In 46 BC, Caesar gave himself the title of "Prefect of the Morals", which was an office that was new only in name, as its powers were identical to those of the censors. Thus, he could hold censorial powers, while technically not subjecting himself to the same checks that the ordinary censors were subject to, and he used these powers to fill the Senate with his own partisans.

Set the precedent, which his imperial successors followed, of requiring the Senate to bestow various titles and honors upon him; Ex: "Father of the Fatherland" and "imperator".

Consulship and Dictatorship

Julius Caesar was elected to work in the consul in 60 BC, age 40, along two of Rome's top leading figures, Crassus and Pompey the Great. Together they formed a political alliance to dominate the Roman politics. A couple years later in 53 BC, Crassus died, leaving Caesar and Pompey the Great to a standoff. This led to a civil war that lasted for one year from 49 BC- 48 BC. In the end Julius ended victorious with the Great Pompey dead and he was named Rome's ruler for life.

Miltary Campaigning

To help his chance of election, he proposed the idea of redistributing public lands to the poor.

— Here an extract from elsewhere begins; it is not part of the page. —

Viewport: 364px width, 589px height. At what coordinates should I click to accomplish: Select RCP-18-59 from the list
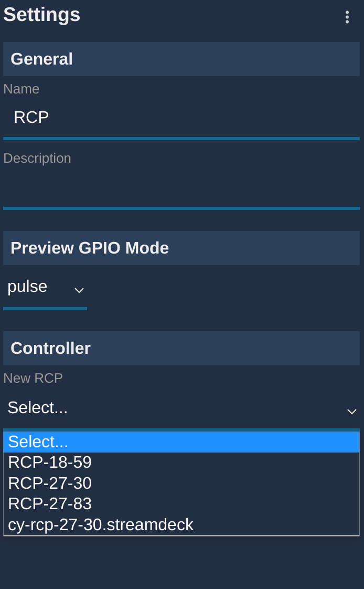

This made the aristocracy try to limit the amount of power Julius had after he was elected. Caesar then overthrew the aristocracy's limits and instead took control over northern Italy, southeastern Europe, and southern France.

The Calendar

Julius Caesar also replaced the old Roman calendar that used the movements of the moon to keep track of time, to the Egyptian sundial that used the movements of the sun. Not to mention, he set the number of days in a year to be 365.25.